A major issue facing clinical neuropsychologists is getting financially reimbursed for the services they provide.

For clinical neuropsychology to flourish as a profession, two types of data/evidence are needed:
1. Evidence-based outcome studies -> Well designed studies that demonstrate the efficacy and the cost-
effectiveness of our procedures and interventions.
2. Demonstrate clearly to the referring physicians the value of their clinical judgment in patient care.
➢ These two different sources of ‘evidence’ need to be taken seriously, because otherwise:
– Clients or patients will be seen only in a ‘fee for service’ basis.
» Which only some families can afford.
» May result in postponement of proper diagnosis, lack of proper treatment
interventions etc.
– There will be an expanding trend of neuropsychologists to do more ‘medical-legal’ work to
survive economically.
» Not negative per se, but clinical neuropsychologists need to remain active in providing
both patient care and conducting research relevant to our field in order for the
profession to grow.

Professional identity of neuropsychologists:
▪ Neuropsychologists have flourished because they have been able to relate their discipline to a growing
database in the neurosciences.
▪ We must also be good at taking this integrated information and presenting it in a way that helps reduce
patients’ suffering and allows the referring physician to recognize that our contributions have improved
patient care.
▪ The value of our work is judged by:
1) The patient;
2) A relevant family member;
3) The referral source;
4) The payer for the services we provide.
▪ Goal -> Not only to demonstrate the efficacy and cost-effectiveness of our work, but also to develop
and train neuropsychologists to be scientist-practitioners who are able to blend our science with patient
and family needs and concerns.

Outcome studies -> Provide objective evaluation of our diagnostic and interventional skills -> Such studies must
demonstrate the efficacy of our work and the costs associated with those benefits.
➢ Outcome research refers to research that produces some measurable change in a functional system as
a direct (or indirect) effect of a planned intervention or service.
➢ RCT = ‘gold standard’ for documenting scientific evidence of a treatment or intervention effect.

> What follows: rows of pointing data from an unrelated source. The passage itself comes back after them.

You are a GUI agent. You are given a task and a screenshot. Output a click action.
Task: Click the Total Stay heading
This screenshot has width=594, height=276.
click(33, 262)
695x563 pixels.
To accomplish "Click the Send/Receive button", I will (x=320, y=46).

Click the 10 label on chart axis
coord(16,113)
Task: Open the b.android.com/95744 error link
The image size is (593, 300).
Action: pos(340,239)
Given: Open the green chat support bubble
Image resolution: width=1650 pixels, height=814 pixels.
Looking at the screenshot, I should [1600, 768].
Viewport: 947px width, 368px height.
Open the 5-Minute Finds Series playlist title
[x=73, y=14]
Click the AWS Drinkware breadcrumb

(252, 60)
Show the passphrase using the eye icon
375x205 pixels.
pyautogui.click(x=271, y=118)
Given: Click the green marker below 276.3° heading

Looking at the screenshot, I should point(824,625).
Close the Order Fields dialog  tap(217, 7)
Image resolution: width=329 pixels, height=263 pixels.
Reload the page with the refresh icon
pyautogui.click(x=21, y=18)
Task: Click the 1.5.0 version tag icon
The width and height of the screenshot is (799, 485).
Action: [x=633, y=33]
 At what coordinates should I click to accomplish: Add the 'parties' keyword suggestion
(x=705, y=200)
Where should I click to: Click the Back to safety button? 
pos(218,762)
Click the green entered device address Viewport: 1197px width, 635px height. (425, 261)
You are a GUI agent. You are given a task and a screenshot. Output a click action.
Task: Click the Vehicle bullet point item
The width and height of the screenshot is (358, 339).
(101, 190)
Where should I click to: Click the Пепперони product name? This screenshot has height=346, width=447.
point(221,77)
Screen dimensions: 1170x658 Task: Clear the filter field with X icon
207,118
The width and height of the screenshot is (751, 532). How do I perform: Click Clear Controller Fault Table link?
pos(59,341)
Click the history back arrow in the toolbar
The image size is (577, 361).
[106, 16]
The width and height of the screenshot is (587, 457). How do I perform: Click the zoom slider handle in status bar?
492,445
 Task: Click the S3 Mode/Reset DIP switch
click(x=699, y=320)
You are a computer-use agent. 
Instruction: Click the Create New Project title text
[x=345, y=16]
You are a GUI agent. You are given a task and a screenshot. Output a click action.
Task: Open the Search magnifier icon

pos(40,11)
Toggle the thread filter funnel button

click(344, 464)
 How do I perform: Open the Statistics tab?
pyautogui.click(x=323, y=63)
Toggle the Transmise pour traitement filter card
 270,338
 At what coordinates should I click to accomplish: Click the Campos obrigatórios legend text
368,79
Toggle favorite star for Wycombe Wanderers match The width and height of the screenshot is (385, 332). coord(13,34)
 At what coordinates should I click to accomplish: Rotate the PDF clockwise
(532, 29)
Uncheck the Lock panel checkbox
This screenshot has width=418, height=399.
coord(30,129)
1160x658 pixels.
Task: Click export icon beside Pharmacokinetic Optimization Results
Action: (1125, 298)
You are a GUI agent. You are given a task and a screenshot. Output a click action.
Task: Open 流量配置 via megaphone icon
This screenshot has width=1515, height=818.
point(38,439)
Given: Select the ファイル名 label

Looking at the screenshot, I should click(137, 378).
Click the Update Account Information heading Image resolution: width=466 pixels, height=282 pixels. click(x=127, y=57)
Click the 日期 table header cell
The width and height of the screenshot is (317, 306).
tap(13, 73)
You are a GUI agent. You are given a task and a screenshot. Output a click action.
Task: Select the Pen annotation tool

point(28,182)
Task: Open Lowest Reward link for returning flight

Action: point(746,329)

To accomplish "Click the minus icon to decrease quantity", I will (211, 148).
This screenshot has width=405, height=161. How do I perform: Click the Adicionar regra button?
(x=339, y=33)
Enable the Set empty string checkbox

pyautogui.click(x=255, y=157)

, ➢ Cost-outcome studies -> When considering an economic effect -> Four basic types:
1) Cost-efficiency or minimization;
2) Cost-benefit;
3) Cost-effectiveness;
4) Cost-utilization.
➢ Healthcare economic studies -> Often deal with cost-effectiveness issues -> Measure the relative
healthcare benefit of at least two different treatments, and relate the degree of benefit relative to the
costs involved.
➢ Value -> Refers to the ‘worth’ of the service (e.g. also QoL) -> Can be measured both objectively and
subjectively.
➢ Goal of neuropsychologists -> To obtain ‘fair value’ for their services.

Work of neuropsychologists:
▪ Frequently asked to help neurologists to determine if a patient’s subjective complaints correlate with
objective measures of brain functioning.
▪ Aid in the differential diagnosis of neurological vs psychiatric disorders.
→ Studies have appeared which demonstrate that how patients report their subjective symptoms
can be studied in relationship to their level of performance on neuropsychological tests.
▪ Impacts medical decision making -> When neurosurgeons request objective information about change
and neuropsychological functioning after surgery, or when we conduct pre-surgical evaluations (e.g. in
PD considered for DBS).
▪ Rehabilitation -> Psychiatrists, as well as other physicians, may refer patients to document disturbances
in higher cerebral functioning after known disorders that have relevance for rehabilitation planning and
patient management.
→ E.g. to predict the time that is needed for patients to achieve certain rehabilitation goals.
→ E.g. educating family members in order to manage a person with known neurological
disturbances.
▪ Attorneys also request neuropsychological evaluations in a variety of medical-legal cases.
▪ Practical decisions answered trough neuropsych. testing -> E.g. whether the patient is safe to return
home after medical treatment or care, or whether the patient is safe to operate a motor vehicle.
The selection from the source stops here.